Алексей Иванов - Граф Люксембург
В наше время нужно притаиться и тихонько работать где-нибудь, чтоб (это немаловажно) тебе никто не позавидовал. Вот и устроился я работать в своем театре кроме Мыши ещё и рабочим сцены на полставки.
Я в тесной полуподвальной каморке - бытовке рабочих сцены. Никого. Кругом штабеля пустых бутылок, единственный матерчатый диван весь прожжен сигаретами, а посреди его огромное горелое пятно, точно кто-то нарочно налил во вмятину водки и поджег. Смотрю в запаутиневшее разбитое окошко на уровне моих глаз. На столе бутылка кефира и недоеденная скумбрия. С каким удовольствием пьется кефир с запахом табачного дыма и килек в томате, и с каким удовольствием смотрится в окно. Там, во дворе, декорации отживших свой век спектаклей и ещё идущих. Хорошо бы, конечно, выбросить старый хлам, очистить двор от декораций типа "Жди меня", изображающих шлагбаумы, семафоры, вагоны. Но иногда старые спектакли восстанавливаются. Тогда ищут новых актеров на роли, и быть может... Да что об этом мечтать.

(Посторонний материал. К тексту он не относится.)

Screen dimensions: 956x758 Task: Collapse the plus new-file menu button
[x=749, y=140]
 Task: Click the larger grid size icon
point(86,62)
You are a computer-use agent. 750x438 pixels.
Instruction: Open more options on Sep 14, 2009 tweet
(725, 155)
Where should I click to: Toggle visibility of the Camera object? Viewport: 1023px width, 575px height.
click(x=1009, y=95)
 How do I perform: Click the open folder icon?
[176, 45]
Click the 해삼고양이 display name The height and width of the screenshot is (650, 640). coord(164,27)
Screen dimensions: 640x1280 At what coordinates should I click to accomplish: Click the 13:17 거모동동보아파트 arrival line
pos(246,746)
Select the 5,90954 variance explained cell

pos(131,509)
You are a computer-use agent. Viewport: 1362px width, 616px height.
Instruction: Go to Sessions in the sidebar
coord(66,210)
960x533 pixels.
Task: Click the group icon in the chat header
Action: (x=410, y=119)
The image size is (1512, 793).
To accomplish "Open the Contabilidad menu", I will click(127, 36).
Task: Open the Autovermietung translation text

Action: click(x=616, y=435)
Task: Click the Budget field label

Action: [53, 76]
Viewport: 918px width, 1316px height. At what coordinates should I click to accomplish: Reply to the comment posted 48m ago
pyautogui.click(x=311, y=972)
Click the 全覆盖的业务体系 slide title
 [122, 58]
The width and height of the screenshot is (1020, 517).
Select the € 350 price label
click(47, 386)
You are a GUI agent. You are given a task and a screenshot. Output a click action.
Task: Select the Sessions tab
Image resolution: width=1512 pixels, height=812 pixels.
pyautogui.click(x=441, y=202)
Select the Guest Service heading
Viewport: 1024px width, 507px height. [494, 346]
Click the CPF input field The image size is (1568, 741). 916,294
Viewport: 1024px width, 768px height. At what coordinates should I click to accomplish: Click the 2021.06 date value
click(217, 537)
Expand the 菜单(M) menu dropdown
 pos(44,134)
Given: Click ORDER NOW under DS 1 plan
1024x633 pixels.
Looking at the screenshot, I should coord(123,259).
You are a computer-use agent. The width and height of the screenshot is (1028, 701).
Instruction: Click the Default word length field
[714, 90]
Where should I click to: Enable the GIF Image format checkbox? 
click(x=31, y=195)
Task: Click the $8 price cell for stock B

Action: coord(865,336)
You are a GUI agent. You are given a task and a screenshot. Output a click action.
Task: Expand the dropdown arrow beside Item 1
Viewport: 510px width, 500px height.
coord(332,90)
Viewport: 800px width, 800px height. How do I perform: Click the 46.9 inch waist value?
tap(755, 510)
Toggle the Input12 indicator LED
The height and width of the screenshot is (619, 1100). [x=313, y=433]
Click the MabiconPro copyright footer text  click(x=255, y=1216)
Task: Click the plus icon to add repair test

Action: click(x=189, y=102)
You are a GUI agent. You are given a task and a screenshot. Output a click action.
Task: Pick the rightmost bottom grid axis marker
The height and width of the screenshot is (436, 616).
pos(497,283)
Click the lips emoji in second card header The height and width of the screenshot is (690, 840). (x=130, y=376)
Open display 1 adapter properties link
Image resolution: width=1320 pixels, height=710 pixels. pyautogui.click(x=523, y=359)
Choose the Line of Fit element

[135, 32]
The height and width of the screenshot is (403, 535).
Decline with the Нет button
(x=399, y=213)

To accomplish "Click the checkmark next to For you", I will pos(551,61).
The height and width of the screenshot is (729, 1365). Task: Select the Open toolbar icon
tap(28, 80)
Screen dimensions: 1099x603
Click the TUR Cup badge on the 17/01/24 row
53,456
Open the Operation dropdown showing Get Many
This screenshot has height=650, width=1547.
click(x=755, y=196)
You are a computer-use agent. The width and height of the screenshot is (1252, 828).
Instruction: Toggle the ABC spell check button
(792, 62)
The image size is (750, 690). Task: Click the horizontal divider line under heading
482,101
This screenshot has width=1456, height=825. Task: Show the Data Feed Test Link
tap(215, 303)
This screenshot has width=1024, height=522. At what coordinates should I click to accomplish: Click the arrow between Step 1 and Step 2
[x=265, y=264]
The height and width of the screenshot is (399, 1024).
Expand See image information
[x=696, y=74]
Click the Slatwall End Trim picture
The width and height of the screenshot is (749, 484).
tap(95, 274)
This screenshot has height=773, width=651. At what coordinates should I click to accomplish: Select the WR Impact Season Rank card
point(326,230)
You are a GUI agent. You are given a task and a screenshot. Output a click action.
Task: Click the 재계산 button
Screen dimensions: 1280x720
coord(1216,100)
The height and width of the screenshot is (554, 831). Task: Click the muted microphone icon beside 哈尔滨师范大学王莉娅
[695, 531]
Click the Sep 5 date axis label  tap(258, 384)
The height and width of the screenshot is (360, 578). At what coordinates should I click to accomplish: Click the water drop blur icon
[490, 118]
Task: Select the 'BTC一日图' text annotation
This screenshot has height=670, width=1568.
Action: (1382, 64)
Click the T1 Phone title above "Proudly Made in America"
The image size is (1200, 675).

Я раздеваюсь догола даже трусы снимаю; беру огромную, жесткую палаточного цвета униформу, очень старую, пропитанную театральной сыростью - я хочу почувствовать новую кожу. Откапываю в ящике с разным барахлом: гвоздями, скобами, динамиками, рваными удлинителями, растоптанные башмаки с уродливо загнутыми вверх мысками. Цементный пол жжет лодыжки - я всовываю ноги в башмаки, шевелю пальцами, с какой благодарностью они прильнули к коже на моих ногах, я знаю, что их давно никто не надевал. Широченные штаны тоже мне по душе: просторные, хоть немного трет жесткий шов в паху; две толстых лямки на пуговицах; во всех карманах завалявшиеся гвозди разной величины; шелуха от семечек; старый билет на трамвай; свернутые в свиточек, с неоторванным почему-то контролем два билета в кинотеатр "Пламя" (теперь его уже и в помине нет); в наколенных карманах один дырявый, в другом промасленная тряпочка. Найти бы что-нибудь интересное... Но интересное не ищется. Я закрываю глаза, протягиваю руки к воображаемому небу, туда, где проходит труба вентиляции, представляю яркое солнце, виноград на груди. Вижу себя со стороны: широкоплечий, усики топорщатся, под мышками небрит, на левом плече наколка: змея обвивает кинжал - осталась с армии.
- Привет, граф Люксембург, - слышу за спиной веселый голос завпоста1, - хватит медитировать. Бери гвозди-обойнички, иди пока разворачивай половик. Ребята придут ставить свои железки, чтоб был прибит на весь планшет2, и ни единой складки. Бей на полметра вглубь порталов, чтоб планшета ни одной досточки из зала не было видно. Понял? Вперед. Поздравляю с бенефисом. Граф Люксембург, ха-ха!
Козел.
Выхожу на сцену и вдруг слышу из осветительской ложи женский голос.
- Какая волосатая грудь, - кричит осветительница, направляя на меня прожектор. Давай спущусь покопаюсь!
- Не приставай, я на работе, - заслоняюсь я ладонью от света.
Когда луч уползает, я неожиданно замечаю рядом с собой режиссера, он с вожделением смотрит на мои наколки и грудь...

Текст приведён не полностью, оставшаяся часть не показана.